The Design And Simulation On The Power System Of The Hybrid Electric Vehicle

The energy problem is currently an important aspect of restricting the modern industrial development, and automobile industrial is one of the main sources of the energy consumption, so it is strategically meaning for the studying of automobile energy-saving and reducing automobile energy consumption. At present, all countries carried on a great deal of research and development to the automobile energy saving technique, among which hybrid electric vehicle (HEV) is one of the most industrialization and market types currently. Hybrid Electric Vehicle (HEV) combines the advantages of conventional Engine-driven vehicles and pure Electric Vehicle (EV). So the research of the HEV key technique, such as energy-saving mechanism and the parameter design and optimization etc, is a matter of realistic meaning.Performances of HEV, in terms of driving, fuel consumption, and exhaust emission, strongly depend on the coordination of the drivetrain and their control strategy. In this paper, the classification and associated characteristics of HEV are firstly analyzed and discussed. And then, the configuration and operation modes of electric assist parallel HEV are introduced.A design method of drivertrain for electric assist parallel HEV are presented, in which, both the weight and rate power of the drivetrain components are comprehensively considered.In this thesis, an idea was put forward that the HEV parameter design mainly is to design the degree of hybridization (DOH).
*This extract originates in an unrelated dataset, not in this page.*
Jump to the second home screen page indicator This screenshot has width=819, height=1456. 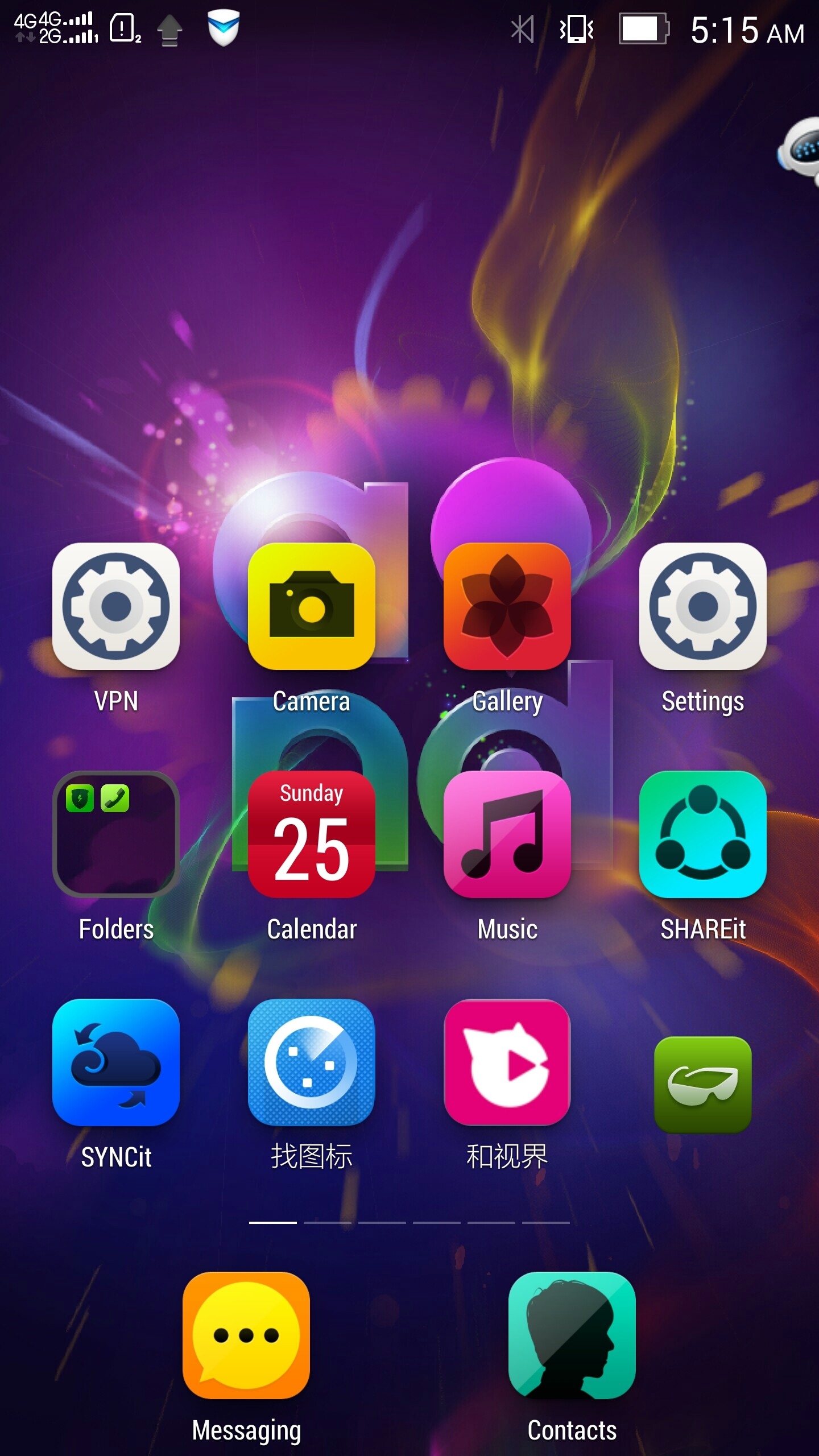328,1222
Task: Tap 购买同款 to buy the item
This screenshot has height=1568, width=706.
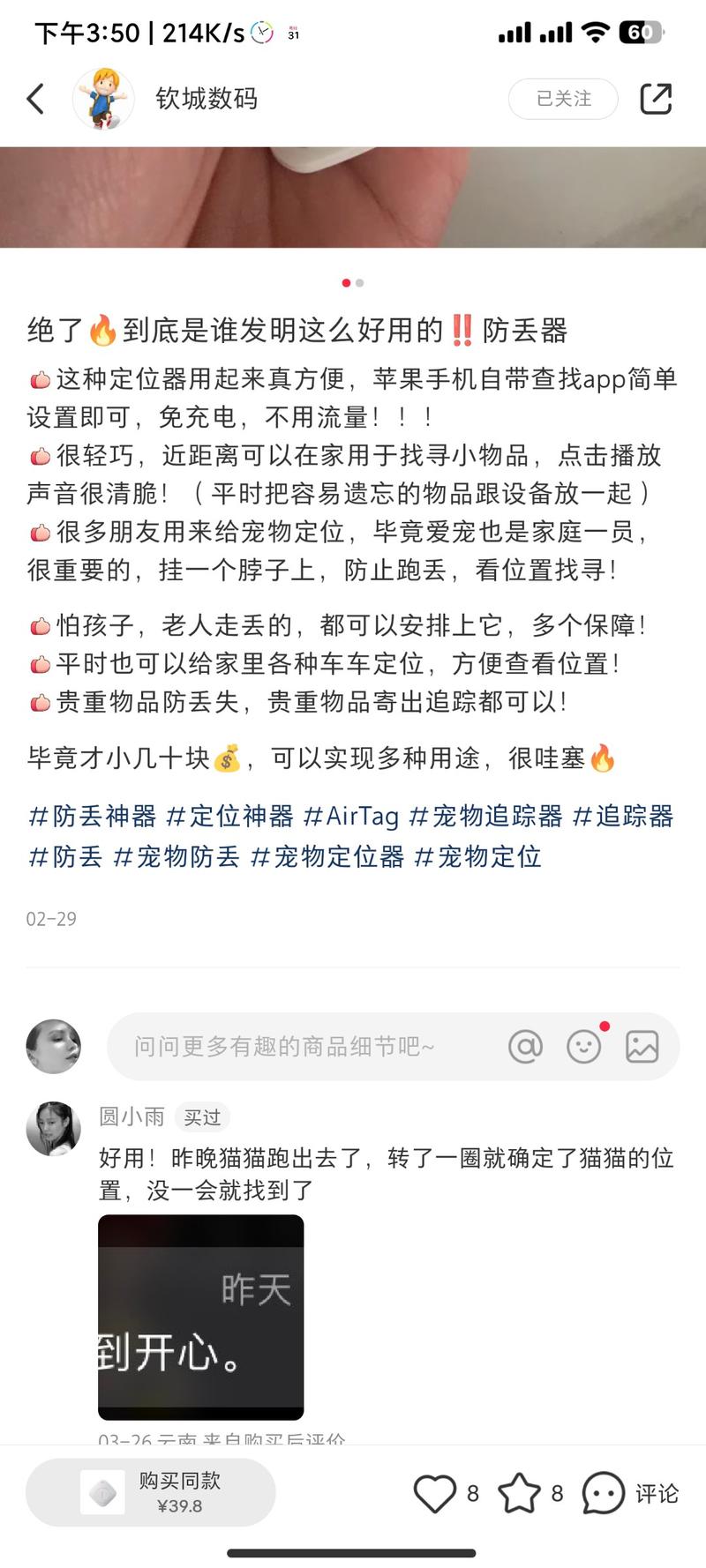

And the design method of DOH was discussed in detail: Based on the drive cycle and HEV dynamics restriction, the total power of the motive sources was first determined as the precondition of DOH design.By analyzing components of the drivetrain, a modeling method based on ADVISOR is proposed. The transmission and control system models are then established on the Matlab/Simulink platform and the overall system is simulated and analyzed in Advisor.The study of this paper would be helpful to reduce the period of design for HEVs and supply the reference for drivetrain design, control strategy and vehicle's performance evaluation.